La Sûreté du Québec et d'autres partenaires d'enquête ont mis fin ce matin aux activités d'un groupe de fraudeurs qui aurait privé l'État de 14,5 millions de dollars en impôts en retirant illégalement des Comptes de retraite immobilisés (CRI) au profit d'épargnants, mais en s'octroyant une généreuse part du gâteau au passage.

Au total, 14 perquisitions ont été menées à Montréal, Québec et dans les couronnes nord et sud de Montréal, dans des résidences, des bureaux d'affaires et des comptoirs postaux.

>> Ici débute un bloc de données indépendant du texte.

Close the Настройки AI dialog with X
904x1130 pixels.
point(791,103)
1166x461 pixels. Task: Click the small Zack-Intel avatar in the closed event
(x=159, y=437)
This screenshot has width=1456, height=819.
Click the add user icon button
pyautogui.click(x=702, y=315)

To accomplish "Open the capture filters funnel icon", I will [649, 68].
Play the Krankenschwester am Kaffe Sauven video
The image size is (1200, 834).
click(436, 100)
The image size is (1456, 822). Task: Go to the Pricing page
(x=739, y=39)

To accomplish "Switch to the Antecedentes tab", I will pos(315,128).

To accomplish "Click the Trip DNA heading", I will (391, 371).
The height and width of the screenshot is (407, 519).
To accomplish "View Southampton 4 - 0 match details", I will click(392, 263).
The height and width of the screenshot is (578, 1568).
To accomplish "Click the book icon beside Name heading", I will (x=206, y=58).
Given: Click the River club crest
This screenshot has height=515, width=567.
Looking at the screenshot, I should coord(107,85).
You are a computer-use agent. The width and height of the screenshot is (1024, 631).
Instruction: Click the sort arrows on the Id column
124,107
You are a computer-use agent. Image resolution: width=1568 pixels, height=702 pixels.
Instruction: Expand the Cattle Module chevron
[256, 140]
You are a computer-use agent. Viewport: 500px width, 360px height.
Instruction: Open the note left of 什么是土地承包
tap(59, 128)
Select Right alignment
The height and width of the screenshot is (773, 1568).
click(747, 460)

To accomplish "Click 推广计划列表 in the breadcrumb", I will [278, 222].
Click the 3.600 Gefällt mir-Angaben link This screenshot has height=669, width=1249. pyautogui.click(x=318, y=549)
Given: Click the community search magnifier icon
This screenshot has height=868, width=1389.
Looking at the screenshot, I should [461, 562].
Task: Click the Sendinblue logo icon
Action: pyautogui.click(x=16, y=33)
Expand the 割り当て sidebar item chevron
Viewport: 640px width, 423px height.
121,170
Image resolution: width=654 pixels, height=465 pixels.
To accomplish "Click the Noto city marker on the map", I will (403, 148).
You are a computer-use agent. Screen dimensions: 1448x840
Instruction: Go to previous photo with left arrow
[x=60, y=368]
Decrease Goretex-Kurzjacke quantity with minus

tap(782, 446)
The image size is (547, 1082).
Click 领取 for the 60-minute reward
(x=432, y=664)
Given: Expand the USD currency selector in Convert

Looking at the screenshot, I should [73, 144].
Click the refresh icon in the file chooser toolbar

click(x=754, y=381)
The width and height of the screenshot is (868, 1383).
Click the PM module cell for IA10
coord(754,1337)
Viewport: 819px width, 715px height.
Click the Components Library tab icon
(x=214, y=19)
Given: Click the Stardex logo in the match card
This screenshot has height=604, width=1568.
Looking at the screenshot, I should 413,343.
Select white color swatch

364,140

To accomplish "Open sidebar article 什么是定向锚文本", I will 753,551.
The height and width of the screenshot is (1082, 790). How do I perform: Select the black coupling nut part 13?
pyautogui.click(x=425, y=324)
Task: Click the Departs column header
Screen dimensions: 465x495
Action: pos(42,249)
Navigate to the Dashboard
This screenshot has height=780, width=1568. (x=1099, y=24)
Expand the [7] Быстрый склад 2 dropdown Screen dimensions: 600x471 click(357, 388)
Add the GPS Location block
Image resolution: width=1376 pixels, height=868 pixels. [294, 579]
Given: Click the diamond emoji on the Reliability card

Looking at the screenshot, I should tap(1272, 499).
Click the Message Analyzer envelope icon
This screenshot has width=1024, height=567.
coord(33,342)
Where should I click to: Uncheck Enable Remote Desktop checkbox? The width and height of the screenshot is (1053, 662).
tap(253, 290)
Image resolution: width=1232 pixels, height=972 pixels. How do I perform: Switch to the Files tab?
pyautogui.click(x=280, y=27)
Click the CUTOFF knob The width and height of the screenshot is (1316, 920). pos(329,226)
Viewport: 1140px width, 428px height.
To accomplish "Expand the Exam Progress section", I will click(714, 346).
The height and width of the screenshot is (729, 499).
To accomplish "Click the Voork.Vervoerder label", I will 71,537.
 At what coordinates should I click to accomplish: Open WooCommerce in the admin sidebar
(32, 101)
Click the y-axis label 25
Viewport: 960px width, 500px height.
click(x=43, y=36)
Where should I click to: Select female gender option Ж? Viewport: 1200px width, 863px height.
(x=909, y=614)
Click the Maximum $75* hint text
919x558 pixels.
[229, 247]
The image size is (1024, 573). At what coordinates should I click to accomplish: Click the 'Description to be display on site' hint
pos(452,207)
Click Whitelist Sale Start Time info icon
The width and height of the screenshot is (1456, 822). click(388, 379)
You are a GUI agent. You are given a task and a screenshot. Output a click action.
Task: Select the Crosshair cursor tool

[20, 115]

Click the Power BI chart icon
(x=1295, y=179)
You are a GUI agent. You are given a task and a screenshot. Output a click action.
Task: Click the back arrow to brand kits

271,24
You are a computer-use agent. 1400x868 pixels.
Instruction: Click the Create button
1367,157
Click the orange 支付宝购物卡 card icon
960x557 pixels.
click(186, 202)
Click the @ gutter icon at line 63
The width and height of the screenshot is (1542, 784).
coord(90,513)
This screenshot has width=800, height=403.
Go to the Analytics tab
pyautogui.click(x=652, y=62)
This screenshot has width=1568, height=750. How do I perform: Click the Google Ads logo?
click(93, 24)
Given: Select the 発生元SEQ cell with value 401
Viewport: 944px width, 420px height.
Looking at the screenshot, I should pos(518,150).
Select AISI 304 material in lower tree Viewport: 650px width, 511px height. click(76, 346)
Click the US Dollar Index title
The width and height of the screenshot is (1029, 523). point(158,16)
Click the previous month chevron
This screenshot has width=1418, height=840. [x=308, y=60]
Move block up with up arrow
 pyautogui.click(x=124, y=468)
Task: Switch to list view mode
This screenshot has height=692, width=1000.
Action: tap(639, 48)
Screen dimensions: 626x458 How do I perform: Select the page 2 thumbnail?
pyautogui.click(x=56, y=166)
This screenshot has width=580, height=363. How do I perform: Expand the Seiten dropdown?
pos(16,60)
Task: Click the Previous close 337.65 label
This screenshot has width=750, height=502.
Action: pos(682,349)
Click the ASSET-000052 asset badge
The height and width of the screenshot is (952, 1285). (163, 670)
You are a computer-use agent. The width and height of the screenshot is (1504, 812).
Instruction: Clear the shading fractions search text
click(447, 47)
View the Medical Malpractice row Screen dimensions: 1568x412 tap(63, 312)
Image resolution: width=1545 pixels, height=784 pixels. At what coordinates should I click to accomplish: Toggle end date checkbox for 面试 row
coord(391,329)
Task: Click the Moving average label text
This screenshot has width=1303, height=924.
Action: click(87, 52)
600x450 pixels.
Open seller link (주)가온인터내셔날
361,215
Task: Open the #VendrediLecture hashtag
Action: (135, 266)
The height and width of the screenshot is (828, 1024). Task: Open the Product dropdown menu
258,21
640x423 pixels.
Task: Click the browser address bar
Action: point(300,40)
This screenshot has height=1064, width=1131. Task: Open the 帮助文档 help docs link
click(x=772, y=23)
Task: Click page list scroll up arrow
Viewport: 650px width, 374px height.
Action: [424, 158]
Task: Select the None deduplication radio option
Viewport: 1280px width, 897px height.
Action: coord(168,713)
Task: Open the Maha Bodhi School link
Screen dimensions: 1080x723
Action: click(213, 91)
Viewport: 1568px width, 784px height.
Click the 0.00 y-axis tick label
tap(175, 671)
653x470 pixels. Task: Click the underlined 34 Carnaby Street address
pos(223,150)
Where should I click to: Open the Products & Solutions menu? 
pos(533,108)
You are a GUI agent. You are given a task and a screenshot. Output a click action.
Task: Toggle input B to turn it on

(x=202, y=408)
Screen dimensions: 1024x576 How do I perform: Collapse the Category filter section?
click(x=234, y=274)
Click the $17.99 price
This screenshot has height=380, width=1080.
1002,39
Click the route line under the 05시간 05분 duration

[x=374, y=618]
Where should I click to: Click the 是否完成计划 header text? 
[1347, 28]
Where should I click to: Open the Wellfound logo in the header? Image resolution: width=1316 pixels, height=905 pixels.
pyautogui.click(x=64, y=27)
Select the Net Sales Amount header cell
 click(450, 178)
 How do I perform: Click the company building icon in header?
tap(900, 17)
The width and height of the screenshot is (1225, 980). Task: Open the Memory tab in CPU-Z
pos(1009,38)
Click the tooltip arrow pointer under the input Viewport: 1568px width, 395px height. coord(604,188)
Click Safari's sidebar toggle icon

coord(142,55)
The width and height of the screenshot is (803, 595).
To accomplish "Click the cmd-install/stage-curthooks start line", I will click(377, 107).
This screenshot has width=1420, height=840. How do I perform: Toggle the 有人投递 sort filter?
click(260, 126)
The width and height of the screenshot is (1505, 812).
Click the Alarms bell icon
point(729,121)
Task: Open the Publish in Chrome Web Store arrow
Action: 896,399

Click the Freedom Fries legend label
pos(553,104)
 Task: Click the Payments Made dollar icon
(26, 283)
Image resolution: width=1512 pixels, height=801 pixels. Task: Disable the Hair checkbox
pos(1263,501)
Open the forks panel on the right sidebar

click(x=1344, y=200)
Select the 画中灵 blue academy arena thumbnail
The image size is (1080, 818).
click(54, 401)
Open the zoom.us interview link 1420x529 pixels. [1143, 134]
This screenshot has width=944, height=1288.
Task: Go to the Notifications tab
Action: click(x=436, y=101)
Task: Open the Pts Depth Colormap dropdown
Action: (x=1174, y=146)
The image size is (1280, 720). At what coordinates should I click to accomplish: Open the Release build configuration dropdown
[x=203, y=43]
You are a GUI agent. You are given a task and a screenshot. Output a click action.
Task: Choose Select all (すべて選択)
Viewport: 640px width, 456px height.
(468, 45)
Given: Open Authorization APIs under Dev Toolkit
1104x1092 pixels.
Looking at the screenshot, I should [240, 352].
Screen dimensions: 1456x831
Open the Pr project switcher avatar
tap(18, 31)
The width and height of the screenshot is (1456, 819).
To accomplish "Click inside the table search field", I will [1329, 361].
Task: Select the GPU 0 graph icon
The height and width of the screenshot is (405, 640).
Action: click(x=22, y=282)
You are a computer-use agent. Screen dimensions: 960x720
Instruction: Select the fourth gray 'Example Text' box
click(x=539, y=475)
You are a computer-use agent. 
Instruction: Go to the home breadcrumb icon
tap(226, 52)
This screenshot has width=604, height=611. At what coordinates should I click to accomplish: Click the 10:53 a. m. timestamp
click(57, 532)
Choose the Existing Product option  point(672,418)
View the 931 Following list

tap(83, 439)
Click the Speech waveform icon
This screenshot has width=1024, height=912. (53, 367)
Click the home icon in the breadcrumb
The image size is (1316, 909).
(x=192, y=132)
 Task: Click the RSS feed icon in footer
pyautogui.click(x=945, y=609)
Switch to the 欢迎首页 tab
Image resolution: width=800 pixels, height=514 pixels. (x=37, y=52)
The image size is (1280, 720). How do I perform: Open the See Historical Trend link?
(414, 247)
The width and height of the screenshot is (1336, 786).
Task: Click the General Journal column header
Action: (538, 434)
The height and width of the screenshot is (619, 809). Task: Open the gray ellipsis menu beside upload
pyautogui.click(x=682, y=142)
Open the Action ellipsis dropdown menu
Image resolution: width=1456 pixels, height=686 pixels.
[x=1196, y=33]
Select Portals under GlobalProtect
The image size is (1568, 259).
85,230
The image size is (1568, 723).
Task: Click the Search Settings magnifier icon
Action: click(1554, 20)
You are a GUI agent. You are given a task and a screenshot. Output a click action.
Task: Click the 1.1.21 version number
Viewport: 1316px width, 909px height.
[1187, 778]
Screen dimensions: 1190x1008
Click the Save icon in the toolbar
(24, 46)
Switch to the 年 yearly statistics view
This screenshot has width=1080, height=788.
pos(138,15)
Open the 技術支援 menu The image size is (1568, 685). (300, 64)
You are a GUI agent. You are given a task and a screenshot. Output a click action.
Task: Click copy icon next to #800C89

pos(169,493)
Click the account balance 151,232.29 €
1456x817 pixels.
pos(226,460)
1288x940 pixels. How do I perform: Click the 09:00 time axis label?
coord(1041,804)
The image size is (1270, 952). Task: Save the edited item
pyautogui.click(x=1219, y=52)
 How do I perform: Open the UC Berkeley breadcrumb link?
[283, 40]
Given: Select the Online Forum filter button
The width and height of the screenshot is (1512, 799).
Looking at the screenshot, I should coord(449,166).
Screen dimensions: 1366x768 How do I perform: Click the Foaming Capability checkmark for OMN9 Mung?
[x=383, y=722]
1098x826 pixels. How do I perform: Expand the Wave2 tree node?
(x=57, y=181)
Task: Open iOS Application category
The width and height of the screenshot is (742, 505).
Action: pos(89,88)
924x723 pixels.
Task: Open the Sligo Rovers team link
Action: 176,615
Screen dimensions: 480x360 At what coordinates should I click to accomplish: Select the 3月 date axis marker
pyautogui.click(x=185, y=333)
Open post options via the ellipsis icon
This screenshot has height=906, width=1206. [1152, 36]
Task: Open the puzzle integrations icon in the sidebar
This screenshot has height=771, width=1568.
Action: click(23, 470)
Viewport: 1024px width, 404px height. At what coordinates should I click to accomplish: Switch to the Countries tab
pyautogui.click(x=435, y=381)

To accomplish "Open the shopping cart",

Dix personnes ont été arrêtées dont deux des têtes dirigeantes présumées, Michel Rolland et Alexandre Royer. Le frère de ce dernier et autre leader allégué du groupe, Antoine Royer, 34 ans de l'arrondissement Saint-Hubert à Longueuil, est toujours au large. Celui-ci habite un modeste bungalow qui ne laisse présager aucune vie fastueuse.

«Mais il y avait chez lui beaucoup de va-et-vient de gens en voitures très dispendieuses», raconte un voisin.

Cette enquête, nommée Projet Îlot, a été amorcée à l'été 2011 par la SQ, l'Autorité des marchés financiers, Revenu Québec et le Centre d'analyse des opérations et déclarations financières du Canada.

Les cerveaux du réseau auraient réussi, au bénéfice de 300 épargnants, à retirer le contenu de leur CRI sans payer d'impôt. Ce type de placement que l'on acquiert généralement lorsqu'on quitte une entreprise avec ce que l'on y a accumulé comme caisse de retraite ne peut être retiré avant l'âge de 65 ans, sauf en des circonstances exceptionnelles réduisant l'espérance de vie de son propriétaire.

On peut toutefois le transférer d'un gestionnaire de portefeuille à un autre.

C'est ainsi que les fraudeurs ont créé des sociétés bidon de gestion de portefeuille dans lesquelles les épargnants, recrutés grâce à de la publicité et au bouche à oreille, ont transféré leur CRI.

«Ce stratagème a permis à des individus (les investisseurs) ayant des sommes placées dans un compte de retraite immobilisé de défiscaliser celles-ci en les transférant sans incidence fiscale dans un régime de pension agréé d'une des sociétés du réseau. Ces sociétés devraient administrer les fonds reçus dans le but de fournir une prestation de retraite aux bénéficiaires, mais elles font plutôt office de sociétés paravents pour permettre la réalisation du stratagème», explique Stéphane Dion, chef des relations publiques à Revenu Québec.

En gros, au lieu d'administrer leur CRI, ces sociétés remettaient plutôt aux épargnants les sommes contenues dans leur placement. Mais en se prenant de très généreux honoraires au passage à même ces sommes, parfois plus de la moitié du montant total. Elles laissaient entendre aux épargnants qu'elles retenaient ces sommes pour régulariser leur situation vis-à-vis de l'impôt, le jour où leur CRI pourrait être légitimement retiré. Mais c'est plutôt pour leur profit personnel qu'elles conservaient ces sommes, selon nos sources.

Le niveau de connaissance de l'illégalité de l'opération de ces 300 épargnants n'est pas connu pour l'instant, aucun n'est accusé.

«Cela fait partie de l'enquête», se limite à dire M. Dion.

Les suspects arrêtés n'étaient pas connus de la Sûreté du Québec, mais le seraient des enquêteurs des autorités fiscales.

La plupart devraient comparaître aujourd'hui ou demain pour être accusés de fraude.

Revenu Québec a également annoncé qu'elle entamait des mesures de recouvrement contre Alexandre Royer, qui devrait 210 000 $ au fisc en impôts impayés. Revenu Québec a obtenu l'autorisation judiciaire de saisir les biens de l'homme de l'île des Soeurs pour se rembourser.